If you've been using AI as a chat tool — typing questions, getting answers — you've been using about 20% of what's now possible.
The thing that's changing fast is agents: AI that doesn't just answer questions, but takes actions.
💬 Chatbots answer. Agents act.
A chatbot responds to your message. An agent receives a goal and goes off to achieve it — opening files, browsing websites, writing emails, running code, making decisions along the way.
The distinction sounds subtle. It isn't. It's the difference between asking someone what you should do and having them actually do it.

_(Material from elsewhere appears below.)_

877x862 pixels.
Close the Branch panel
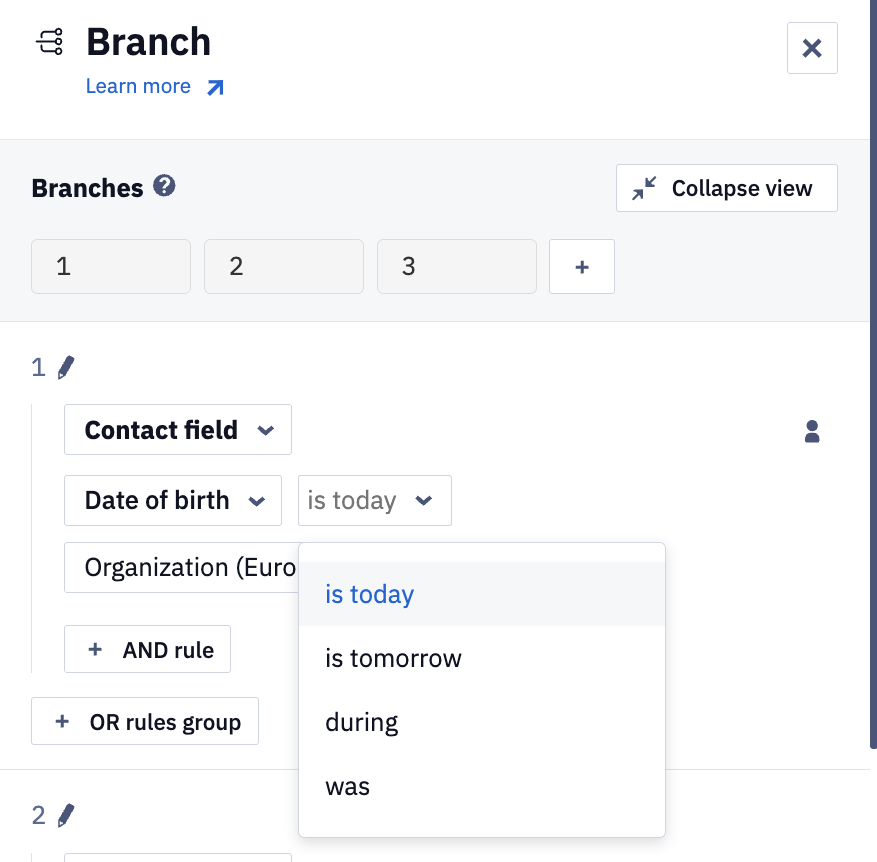click(x=812, y=48)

🧑💼 Think of it like a capable new hire
Imagine you hired someone brilliant but brand new. You give them a task: "Research our five biggest competitors, summarise what they're offering, and put it in a one-pager." They go away. They figure it out. They come back with the document.

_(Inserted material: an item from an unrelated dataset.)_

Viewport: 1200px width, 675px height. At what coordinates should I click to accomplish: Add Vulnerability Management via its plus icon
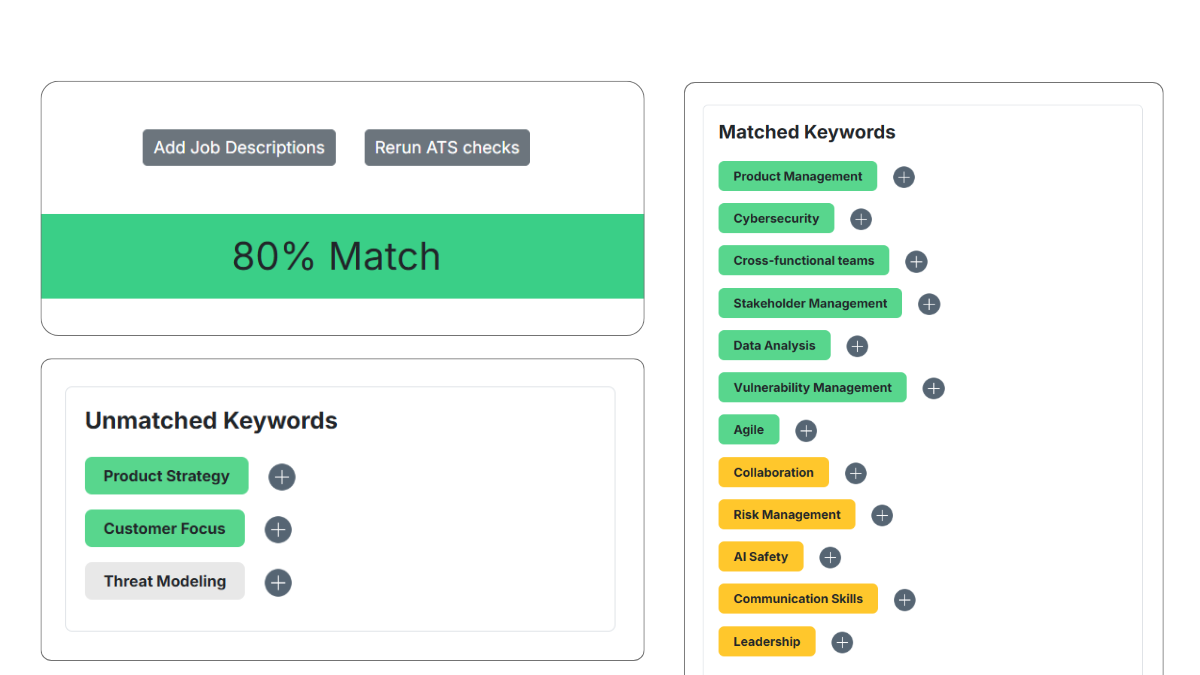tap(933, 388)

You didn't instruct them on each step. You gave them an outcome and trusted them to navigate the path.
That's what an agent does. You give it a goal. It breaks the goal down into steps, executes each one, handles problems that come up, and reports back.
🔧 What agents can do (and use)
Agents work by having access to tools. A tool might be: the ability to search the web, read a file, send an email, query a database, run a calculation, or call an API.
The AI decides which tools to use and in what order, based on the task at hand. It might search the web, extract some data, format it into a spreadsheet, and then email you the result — all from one instruction.
⚠️ The reality check
Agents are powerful but they're not magic — not yet. They make mistakes. They sometimes get stuck. They need clear goals and some supervision, especially for anything high-stakes.
The most useful mental model: treat an AI agent like a capable junior employee on their first week. High potential, but you want to check the work before it goes anywhere important. Over time, as you learn where it excels and where it stumbles, you can extend more autonomy.